__GOAL OF THE EXERCISE__
When you respond, restate each record exactly as it is given.

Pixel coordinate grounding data
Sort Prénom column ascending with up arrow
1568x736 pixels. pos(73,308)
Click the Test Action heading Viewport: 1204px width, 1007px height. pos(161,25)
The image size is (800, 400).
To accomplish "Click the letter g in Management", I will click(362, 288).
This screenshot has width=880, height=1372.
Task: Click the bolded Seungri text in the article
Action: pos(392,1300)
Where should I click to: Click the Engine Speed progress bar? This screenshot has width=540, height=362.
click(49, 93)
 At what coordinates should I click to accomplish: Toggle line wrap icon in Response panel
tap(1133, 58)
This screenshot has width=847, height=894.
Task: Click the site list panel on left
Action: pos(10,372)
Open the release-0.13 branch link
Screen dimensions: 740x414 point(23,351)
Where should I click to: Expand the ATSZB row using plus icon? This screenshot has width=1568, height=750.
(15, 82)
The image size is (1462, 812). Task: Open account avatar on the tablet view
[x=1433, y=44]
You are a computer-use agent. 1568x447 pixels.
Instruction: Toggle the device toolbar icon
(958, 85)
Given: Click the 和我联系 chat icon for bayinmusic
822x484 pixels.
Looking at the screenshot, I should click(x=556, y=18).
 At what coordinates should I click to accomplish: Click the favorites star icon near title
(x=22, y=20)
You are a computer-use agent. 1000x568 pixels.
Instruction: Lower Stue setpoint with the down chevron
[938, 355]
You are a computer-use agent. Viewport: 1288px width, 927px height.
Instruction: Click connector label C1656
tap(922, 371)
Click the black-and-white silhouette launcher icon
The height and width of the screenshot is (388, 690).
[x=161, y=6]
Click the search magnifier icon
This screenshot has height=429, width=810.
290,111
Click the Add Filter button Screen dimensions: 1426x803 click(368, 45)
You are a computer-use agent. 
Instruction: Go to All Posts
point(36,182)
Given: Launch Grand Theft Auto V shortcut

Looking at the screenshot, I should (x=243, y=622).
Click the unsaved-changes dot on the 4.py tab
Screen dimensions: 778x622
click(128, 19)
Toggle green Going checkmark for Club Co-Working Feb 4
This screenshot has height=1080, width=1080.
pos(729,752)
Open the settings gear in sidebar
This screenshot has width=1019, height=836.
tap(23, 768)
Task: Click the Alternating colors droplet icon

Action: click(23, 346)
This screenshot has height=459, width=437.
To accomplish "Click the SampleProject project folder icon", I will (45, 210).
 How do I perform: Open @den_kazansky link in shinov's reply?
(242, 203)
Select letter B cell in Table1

__RESPONSE TO THIS EXERCISE__
Sort Prénom column ascending with up arrow
1568x736 pixels. pos(73,308)
Click the Test Action heading Viewport: 1204px width, 1007px height. pos(161,25)
The image size is (800, 400).
To accomplish "Click the letter g in Management", I will click(362, 288).
This screenshot has width=880, height=1372.
Task: Click the bolded Seungri text in the article
Action: pos(392,1300)
Where should I click to: Click the Engine Speed progress bar? This screenshot has width=540, height=362.
click(49, 93)
 At what coordinates should I click to accomplish: Toggle line wrap icon in Response panel
tap(1133, 58)
This screenshot has width=847, height=894.
Task: Click the site list panel on left
Action: pos(10,372)
Open the release-0.13 branch link
Screen dimensions: 740x414 point(23,351)
Where should I click to: Expand the ATSZB row using plus icon? This screenshot has width=1568, height=750.
(15, 82)
The image size is (1462, 812). Task: Open account avatar on the tablet view
[x=1433, y=44]
You are a computer-use agent. 1568x447 pixels.
Instruction: Toggle the device toolbar icon
(958, 85)
Given: Click the 和我联系 chat icon for bayinmusic
822x484 pixels.
Looking at the screenshot, I should click(x=556, y=18).
 At what coordinates should I click to accomplish: Click the favorites star icon near title
(x=22, y=20)
You are a computer-use agent. 1000x568 pixels.
Instruction: Lower Stue setpoint with the down chevron
[938, 355]
You are a computer-use agent. Viewport: 1288px width, 927px height.
Instruction: Click connector label C1656
tap(922, 371)
Click the black-and-white silhouette launcher icon
The height and width of the screenshot is (388, 690).
[x=161, y=6]
Click the search magnifier icon
This screenshot has height=429, width=810.
290,111
Click the Add Filter button Screen dimensions: 1426x803 click(368, 45)
You are a computer-use agent. 
Instruction: Go to All Posts
point(36,182)
Given: Launch Grand Theft Auto V shortcut

Looking at the screenshot, I should (x=243, y=622).
Click the unsaved-changes dot on the 4.py tab
Screen dimensions: 778x622
click(128, 19)
Toggle green Going checkmark for Club Co-Working Feb 4
This screenshot has height=1080, width=1080.
pos(729,752)
Open the settings gear in sidebar
This screenshot has width=1019, height=836.
tap(23, 768)
Task: Click the Alternating colors droplet icon

Action: click(23, 346)
This screenshot has height=459, width=437.
To accomplish "Click the SampleProject project folder icon", I will (45, 210).
 How do I perform: Open @den_kazansky link in shinov's reply?
(242, 203)
Select letter B cell in Table1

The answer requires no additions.